> Material provided:
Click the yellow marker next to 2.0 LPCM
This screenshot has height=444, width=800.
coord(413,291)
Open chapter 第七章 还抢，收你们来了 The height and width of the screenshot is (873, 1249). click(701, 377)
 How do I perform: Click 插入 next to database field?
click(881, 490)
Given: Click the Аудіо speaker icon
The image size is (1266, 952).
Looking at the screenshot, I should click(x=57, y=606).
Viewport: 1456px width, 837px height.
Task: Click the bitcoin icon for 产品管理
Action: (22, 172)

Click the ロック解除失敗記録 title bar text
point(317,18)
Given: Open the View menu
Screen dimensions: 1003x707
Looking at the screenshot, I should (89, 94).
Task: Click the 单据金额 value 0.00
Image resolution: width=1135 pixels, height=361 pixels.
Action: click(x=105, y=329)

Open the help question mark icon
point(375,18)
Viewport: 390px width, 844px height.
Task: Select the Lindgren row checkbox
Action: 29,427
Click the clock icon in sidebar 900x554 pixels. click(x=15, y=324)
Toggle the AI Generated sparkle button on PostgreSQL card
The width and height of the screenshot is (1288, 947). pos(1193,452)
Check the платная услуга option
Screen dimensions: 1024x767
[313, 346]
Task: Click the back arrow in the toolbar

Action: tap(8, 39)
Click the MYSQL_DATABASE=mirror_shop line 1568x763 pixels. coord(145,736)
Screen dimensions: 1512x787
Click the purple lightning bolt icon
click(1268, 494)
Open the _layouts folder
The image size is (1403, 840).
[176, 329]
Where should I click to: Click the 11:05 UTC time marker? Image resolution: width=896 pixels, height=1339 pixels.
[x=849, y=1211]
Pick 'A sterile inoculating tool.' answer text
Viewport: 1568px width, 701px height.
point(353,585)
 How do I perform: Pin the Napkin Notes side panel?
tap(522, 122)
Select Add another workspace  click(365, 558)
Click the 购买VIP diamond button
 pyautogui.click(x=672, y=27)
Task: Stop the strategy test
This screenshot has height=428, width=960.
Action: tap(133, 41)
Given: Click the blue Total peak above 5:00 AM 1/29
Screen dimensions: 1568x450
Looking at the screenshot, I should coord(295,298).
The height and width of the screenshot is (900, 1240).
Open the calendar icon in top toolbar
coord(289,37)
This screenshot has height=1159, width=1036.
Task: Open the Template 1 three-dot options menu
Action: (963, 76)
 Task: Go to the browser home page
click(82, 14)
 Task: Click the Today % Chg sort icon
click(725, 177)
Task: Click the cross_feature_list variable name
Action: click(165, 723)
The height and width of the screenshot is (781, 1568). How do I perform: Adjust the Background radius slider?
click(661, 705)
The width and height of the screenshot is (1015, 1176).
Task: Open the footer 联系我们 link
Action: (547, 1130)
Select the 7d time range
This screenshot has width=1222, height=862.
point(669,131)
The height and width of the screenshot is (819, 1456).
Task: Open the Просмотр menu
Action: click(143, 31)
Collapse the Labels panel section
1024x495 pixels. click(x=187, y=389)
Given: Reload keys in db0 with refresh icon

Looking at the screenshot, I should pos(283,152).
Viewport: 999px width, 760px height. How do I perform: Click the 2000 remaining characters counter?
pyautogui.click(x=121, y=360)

> Brief:
Please turn the records, starting with the line that contains "Open chapter 第七章" and going on through the line that contains "Action: click(x=105, y=329)", into a Markdown table with the columns Row and Line. Leave out blank lines.

> Result below:
| Row | Line |
|---|---|
| 1 | Open chapter 第七章 还抢，收你们来了 The height and width of the screenshot is (873, 1249). click(701, 377) |
| 2 |  How do I perform: Click 插入 next to database field? |
| 3 | click(881, 490) |
| 4 | Given: Click the Аудіо speaker icon |
| 5 | The image size is (1266, 952). |
| 6 | Looking at the screenshot, I should click(x=57, y=606). |
| 7 | Viewport: 1456px width, 837px height. |
| 8 | Task: Click the bitcoin icon for 产品管理 |
| 9 | Action: (22, 172) |
| 10 | Click the ロック解除失敗記録 title bar text |
| 11 | point(317,18) |
| 12 | Given: Open the View menu |
| 13 | Screen dimensions: 1003x707 |
| 14 | Looking at the screenshot, I should (89, 94). |
| 15 | Task: Click the 单据金额 value 0.00 |
| 16 | Image resolution: width=1135 pixels, height=361 pixels. |
| 17 | Action: click(x=105, y=329) |